BRIEF
Report how many lines below contain the word "agent", and give only that number.

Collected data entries
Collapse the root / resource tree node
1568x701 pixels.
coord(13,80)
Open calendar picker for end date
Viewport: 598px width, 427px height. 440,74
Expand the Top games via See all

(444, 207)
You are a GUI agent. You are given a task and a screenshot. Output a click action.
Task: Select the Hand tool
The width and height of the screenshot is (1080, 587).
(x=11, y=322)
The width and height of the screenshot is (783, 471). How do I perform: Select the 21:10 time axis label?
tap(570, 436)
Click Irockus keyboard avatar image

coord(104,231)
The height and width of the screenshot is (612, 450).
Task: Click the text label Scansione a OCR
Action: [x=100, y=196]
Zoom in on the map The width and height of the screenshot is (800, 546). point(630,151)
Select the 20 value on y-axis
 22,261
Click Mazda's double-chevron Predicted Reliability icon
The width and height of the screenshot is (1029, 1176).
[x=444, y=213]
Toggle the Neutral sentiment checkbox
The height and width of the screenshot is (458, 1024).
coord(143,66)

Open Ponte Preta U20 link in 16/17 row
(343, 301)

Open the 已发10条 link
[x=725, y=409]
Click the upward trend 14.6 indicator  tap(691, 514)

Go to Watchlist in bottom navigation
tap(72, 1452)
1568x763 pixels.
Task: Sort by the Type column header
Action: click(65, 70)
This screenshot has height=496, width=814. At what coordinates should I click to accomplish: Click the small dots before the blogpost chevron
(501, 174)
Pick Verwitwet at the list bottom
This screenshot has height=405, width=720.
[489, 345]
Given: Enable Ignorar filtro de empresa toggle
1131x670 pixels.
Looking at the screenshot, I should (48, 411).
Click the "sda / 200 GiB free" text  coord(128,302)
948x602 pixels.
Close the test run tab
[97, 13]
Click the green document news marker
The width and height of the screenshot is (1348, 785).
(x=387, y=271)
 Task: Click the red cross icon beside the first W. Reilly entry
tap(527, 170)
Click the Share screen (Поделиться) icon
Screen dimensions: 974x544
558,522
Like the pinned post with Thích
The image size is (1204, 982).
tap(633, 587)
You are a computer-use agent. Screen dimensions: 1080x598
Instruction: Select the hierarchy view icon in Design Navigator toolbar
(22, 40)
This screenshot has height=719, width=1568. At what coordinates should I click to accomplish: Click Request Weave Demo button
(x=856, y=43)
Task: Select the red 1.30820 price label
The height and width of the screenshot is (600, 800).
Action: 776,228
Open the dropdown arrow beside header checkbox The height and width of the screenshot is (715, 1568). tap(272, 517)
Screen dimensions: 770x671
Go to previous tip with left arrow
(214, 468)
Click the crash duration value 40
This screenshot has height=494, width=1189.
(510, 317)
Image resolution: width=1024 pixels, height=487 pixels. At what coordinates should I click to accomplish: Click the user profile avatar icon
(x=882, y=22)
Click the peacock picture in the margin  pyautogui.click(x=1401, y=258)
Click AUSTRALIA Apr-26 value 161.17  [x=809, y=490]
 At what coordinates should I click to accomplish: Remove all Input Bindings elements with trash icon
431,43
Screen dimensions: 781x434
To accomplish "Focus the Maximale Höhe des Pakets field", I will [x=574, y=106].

ANSWER SPACE
2